Varun Arakere Nagaraju January 2, 2025 at 9:37 AM

Conclusion:

HASH_SCAN is not designed to handle cases where multiple updates targeted at the same row during replication and has the following issues.

So, it is recommended to use slave_rows_search_algorithms='INDEX_SCAN,TABLE_SCAN' with an explicit primary key in the table as a workaround.

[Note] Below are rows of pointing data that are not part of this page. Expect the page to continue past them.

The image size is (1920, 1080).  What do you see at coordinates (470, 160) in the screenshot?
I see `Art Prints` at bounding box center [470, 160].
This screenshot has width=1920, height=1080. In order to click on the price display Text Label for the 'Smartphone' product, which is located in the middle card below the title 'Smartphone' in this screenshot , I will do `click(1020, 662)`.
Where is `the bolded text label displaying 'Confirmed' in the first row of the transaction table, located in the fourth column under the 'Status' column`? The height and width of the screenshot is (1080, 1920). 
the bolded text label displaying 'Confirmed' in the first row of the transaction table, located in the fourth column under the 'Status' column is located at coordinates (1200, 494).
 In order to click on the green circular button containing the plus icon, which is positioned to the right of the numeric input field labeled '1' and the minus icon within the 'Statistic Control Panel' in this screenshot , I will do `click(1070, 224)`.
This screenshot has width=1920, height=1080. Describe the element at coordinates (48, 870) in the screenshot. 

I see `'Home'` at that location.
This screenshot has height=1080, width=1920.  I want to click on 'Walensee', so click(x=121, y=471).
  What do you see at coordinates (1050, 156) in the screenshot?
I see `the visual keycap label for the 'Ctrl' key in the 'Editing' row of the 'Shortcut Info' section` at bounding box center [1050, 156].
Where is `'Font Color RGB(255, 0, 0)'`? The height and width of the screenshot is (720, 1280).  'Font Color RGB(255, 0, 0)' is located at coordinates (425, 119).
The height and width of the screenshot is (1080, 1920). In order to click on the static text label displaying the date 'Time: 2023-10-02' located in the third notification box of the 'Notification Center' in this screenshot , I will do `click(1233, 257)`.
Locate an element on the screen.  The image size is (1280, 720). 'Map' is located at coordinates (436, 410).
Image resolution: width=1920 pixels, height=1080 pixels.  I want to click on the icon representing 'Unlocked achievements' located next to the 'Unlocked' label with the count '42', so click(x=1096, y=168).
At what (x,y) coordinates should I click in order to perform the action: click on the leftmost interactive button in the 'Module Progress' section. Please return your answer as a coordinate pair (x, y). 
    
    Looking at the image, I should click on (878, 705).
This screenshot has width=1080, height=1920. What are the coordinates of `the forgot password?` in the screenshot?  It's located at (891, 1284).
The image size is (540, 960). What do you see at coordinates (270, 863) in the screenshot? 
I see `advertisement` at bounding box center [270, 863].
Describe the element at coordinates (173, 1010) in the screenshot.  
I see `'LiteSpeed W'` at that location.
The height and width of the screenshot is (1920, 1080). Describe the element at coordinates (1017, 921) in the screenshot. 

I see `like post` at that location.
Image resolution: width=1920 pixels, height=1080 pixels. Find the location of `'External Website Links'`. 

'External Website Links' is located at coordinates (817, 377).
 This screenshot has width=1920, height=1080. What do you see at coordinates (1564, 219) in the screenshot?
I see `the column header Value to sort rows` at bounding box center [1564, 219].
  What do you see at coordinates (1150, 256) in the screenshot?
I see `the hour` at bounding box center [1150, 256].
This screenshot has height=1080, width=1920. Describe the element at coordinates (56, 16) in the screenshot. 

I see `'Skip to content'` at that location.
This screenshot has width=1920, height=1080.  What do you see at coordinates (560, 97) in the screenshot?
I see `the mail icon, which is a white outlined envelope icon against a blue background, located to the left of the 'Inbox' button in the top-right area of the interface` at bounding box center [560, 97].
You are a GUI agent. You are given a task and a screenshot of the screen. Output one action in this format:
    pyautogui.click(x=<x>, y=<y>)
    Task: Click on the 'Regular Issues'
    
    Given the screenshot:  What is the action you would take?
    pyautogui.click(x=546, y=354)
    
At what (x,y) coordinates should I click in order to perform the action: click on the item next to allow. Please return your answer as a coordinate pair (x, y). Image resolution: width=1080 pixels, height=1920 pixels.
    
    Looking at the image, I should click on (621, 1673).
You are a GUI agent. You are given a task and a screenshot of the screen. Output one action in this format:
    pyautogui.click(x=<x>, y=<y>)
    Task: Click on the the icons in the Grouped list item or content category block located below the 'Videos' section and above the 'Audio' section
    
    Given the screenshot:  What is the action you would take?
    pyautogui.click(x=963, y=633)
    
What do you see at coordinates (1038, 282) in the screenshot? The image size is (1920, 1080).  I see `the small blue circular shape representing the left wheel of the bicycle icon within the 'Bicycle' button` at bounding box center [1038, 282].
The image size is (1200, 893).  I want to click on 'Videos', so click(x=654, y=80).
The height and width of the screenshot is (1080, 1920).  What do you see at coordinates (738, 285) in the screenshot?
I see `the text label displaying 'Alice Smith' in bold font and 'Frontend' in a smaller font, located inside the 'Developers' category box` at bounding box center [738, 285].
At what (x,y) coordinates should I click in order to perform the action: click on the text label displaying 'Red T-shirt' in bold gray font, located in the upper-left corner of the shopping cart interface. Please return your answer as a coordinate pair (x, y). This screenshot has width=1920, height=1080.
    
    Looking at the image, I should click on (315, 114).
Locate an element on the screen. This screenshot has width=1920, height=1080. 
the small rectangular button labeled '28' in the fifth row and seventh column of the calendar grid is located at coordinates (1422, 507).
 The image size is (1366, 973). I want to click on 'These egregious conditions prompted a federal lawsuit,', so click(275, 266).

Varun Arakere Nagaraju January 1, 2025 at 4:35 PM

Submitted the findings and the patch as contribution to upstream via https://bugs.mysql.com/bug.php?id=115741

Varun Arakere Nagaraju December 26, 2024 at 10:25 AM

Thanks for the suggestion, . I’ve addressed your suggestions.

Done.
Modified the container to vector instead of a list. But, the number of items to be inserted into the vector is unknown beforehand because there can be any number of duplicates. So, I’ve updated the iterator to an index to access the vector.
Done.

Draft PR created.

Yura Sorokin December 19, 2024 at 4:23 PM

Looks absolutely great.

However, I have a few suggestions for further improvements (sorry ):

We can change std::set<uchar *, Key_compare> m_distinct_keys to std::unordered_set<uchar *, Key_hash_functor, Key_equality_functor> m_distinct_keys. As the only functionality we need from this container is finding if a key already exists, unordered version of the container will suite much better here. Although you will need to write your own Key_hash_functor and Key_equality_functor (similarly to Key_compare).
It would be great if we could change std::list<uchar *> m_distinct_keys_list; to std::vecttor. However, we should be more careful here, as inserting into this container may invalidate iterators (m_distinct_keys_list_itr). We can do this only when we can know the number of items to be inserted in advance. In this case we will be able to call reserve() method on this container and will guarantee that push_back()s will not cause memory reallocation and invalidating iterators. If this is not possible, I would suggest to change m_distinct_keys_list_itr to a simple index in this vector std::size_t m_distinct_key_idx
You can simplify the logic of inserting into m_distinct_keys: just simply do the call to insert() and check the boolean from the returned pair. You do not have to call find() first.